How to defuse yourself in the face of unmet expectations 

Unmet expectations? Learn how to stay calm in the face of adversity.

I’m in the process of having a new website built. I’m excited about this because it has been on the “need to do” list for a while. I’m looking forward to sharing it with you and the rest of the world soon!

In the process of this new build, I discovered that I could cancel one of my website hosting accounts and I was told by customer service I would get a refund. I tried to do this yesterday but was told by billing that they don’t issue refunds after 45 days, even when an account doesn’t expire until 2021 (or forever I’m guessing by the complicated discussion). So instead of getting a refund of $288 USD as I was expecting, I get nothing back.

This experience made me angry.

I was getting ready for work this morning and was running a bit late. But the kids were moving forward and it looked like we were going to get back on track with timing when suddenly my 11-year-old “fell” down the stairs and lay at the bottom yelling that assistance was required. Since I had observed the slow-motion fall down 5 stairs and knew that no injuries could have resulted, I ignored the calls for a while, until they became so frustrating I ended up at the bottom of the stairs, pulling up said child while hollering loudly.

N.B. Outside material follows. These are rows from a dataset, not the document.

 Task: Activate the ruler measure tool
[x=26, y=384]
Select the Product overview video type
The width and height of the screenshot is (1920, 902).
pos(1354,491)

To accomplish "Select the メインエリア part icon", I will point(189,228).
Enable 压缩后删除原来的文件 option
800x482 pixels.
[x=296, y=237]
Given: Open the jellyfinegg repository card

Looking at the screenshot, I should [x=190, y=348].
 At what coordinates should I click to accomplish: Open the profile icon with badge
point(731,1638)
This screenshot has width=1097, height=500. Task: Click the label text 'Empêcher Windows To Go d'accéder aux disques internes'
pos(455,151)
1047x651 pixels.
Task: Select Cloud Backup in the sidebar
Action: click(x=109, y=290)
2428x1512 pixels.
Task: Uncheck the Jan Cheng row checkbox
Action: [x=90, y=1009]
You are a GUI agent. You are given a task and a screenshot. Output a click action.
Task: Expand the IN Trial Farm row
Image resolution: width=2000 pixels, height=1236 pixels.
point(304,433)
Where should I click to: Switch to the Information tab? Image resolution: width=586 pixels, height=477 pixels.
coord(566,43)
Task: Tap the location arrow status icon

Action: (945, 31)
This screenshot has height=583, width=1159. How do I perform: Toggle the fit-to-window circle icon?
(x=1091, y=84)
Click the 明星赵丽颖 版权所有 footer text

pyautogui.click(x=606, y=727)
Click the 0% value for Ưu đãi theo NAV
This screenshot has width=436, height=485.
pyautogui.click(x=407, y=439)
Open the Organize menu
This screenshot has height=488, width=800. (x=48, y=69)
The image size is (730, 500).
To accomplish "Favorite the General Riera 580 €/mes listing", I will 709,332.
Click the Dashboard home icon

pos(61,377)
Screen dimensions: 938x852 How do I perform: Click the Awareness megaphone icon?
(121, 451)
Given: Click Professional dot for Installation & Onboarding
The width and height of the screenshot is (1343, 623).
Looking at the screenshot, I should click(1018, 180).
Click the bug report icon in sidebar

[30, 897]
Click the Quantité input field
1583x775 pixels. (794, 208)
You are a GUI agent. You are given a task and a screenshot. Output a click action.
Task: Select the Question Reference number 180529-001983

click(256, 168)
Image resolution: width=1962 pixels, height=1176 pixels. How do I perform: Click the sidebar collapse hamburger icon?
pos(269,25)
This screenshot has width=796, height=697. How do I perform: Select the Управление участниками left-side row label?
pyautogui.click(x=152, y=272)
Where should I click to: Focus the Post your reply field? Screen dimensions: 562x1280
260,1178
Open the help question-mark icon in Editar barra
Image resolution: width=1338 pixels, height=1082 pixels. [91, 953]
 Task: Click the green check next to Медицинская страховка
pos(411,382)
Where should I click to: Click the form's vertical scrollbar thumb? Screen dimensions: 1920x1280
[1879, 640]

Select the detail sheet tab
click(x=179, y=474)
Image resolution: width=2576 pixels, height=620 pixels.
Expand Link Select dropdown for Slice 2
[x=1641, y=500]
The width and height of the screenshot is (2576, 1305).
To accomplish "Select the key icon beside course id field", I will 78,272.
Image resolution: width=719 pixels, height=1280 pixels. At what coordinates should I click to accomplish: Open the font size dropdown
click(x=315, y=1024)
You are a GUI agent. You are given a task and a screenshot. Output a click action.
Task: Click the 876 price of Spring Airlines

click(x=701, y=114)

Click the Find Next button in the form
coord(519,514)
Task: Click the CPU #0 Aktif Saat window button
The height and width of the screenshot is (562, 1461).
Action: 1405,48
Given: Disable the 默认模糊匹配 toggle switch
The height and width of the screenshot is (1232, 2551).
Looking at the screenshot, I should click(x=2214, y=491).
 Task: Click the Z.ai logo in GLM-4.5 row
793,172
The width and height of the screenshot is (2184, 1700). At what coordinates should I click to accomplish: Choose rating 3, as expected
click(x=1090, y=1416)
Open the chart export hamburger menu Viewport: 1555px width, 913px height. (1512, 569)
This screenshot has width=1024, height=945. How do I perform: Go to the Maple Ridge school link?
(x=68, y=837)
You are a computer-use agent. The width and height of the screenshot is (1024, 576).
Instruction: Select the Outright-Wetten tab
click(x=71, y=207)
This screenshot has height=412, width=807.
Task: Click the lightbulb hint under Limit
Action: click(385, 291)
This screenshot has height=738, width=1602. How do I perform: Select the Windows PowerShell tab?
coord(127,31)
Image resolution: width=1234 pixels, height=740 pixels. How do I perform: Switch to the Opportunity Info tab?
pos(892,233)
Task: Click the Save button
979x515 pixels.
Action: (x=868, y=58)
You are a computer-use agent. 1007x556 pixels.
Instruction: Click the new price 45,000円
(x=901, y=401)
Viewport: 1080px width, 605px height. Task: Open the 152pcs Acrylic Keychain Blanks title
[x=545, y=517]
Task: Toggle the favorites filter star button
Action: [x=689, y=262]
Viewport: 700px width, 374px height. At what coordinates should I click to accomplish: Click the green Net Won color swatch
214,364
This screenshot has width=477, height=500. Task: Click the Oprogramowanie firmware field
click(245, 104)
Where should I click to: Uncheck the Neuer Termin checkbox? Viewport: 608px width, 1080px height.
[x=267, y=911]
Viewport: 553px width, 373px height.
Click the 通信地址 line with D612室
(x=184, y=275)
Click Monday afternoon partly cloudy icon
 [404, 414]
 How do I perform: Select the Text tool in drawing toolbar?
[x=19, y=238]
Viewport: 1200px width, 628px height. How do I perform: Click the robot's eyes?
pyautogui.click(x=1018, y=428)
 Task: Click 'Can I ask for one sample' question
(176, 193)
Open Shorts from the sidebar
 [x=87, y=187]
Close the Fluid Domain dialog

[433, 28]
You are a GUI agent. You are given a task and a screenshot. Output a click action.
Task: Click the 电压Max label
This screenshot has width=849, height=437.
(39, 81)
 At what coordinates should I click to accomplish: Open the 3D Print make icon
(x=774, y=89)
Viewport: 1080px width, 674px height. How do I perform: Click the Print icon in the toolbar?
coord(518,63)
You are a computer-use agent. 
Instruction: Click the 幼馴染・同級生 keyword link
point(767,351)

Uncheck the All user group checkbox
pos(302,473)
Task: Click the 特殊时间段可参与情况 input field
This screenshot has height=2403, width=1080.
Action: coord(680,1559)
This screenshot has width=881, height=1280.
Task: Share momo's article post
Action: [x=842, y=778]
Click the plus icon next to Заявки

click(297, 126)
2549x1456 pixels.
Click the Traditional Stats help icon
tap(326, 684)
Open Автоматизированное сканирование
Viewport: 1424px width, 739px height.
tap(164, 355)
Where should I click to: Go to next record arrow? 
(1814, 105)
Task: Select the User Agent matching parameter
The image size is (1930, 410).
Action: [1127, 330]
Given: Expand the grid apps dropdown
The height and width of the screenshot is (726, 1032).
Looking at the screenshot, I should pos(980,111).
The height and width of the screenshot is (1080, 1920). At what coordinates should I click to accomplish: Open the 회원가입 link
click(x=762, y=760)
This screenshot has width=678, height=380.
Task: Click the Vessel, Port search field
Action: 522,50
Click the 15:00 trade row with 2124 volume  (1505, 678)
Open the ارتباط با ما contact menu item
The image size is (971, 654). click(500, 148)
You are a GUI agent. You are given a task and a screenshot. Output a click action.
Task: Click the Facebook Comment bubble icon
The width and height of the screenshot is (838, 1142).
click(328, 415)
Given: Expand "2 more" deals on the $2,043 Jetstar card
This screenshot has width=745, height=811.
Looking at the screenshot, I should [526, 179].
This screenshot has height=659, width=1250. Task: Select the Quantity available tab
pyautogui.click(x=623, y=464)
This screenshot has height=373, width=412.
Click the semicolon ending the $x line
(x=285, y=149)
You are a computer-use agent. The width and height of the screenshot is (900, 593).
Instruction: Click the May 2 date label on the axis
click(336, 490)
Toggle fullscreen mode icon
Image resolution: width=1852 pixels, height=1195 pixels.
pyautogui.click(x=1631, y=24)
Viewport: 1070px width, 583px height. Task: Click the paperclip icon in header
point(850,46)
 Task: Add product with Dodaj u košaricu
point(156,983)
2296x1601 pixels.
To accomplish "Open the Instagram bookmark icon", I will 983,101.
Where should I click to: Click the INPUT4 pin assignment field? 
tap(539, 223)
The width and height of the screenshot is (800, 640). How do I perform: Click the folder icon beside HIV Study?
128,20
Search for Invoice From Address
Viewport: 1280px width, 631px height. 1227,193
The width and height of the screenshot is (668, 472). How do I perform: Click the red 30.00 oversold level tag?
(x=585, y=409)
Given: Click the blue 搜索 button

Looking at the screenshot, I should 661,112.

This experience made me angry.

At work, I have 4 staff members who are without desks at the moment. Desks are in the works but there are issues and in the meantime 4 people are desk surfing. Most recently I was told that another department now has priority over my department on new desks and we will have to wait some more. In the course of a discussion with the building manager I found myself getting more and more frustrated because of what I perceived as the “unfairness” of the situation.

This experience made me angry.

 

Is it possible to choose your reaction to anger?

I’ve been contemplating anger lately because I want less anger and more joy in my life.

Someone recently shared that anger is the result of unmet expectations.And that I get to choose if I want to be angry or stay angry, and that if something is outside of my control, maybe letting go of anger might be in my best interest.

This information has been life changing for me!

I have a bit of a hot temper so I still have lots to learn about remaining calm in the face of adversity BUT what I’ve noticed is that while I’m in that early stage of anger, if I can name the expectation that is not being met for me, it is a lot easier to let go of the anger.

  • I expected to get a refund that I could put towards my website build.
  • I expected that my kids would continue to get ready for school without my direct assistance.
  • I expected that my team would have desks to work in.

Acknowledging that my expectations were not met didn’t change that they weren’t. But it allowed me to realize almost immediately that I could choose to stay angry or not. And each time I was able to let go.

Letting go is powerful because it allows the energy of holding on to be used more productively!

So, the next time you find your anger begin to rise, I encourage you to consider:

“What is the unmet expectation here?” and then “How can I change or let go of this expectation?”

And then notice what is possible with the openness that occurs in you; the opportunity that moves in when anger goes away.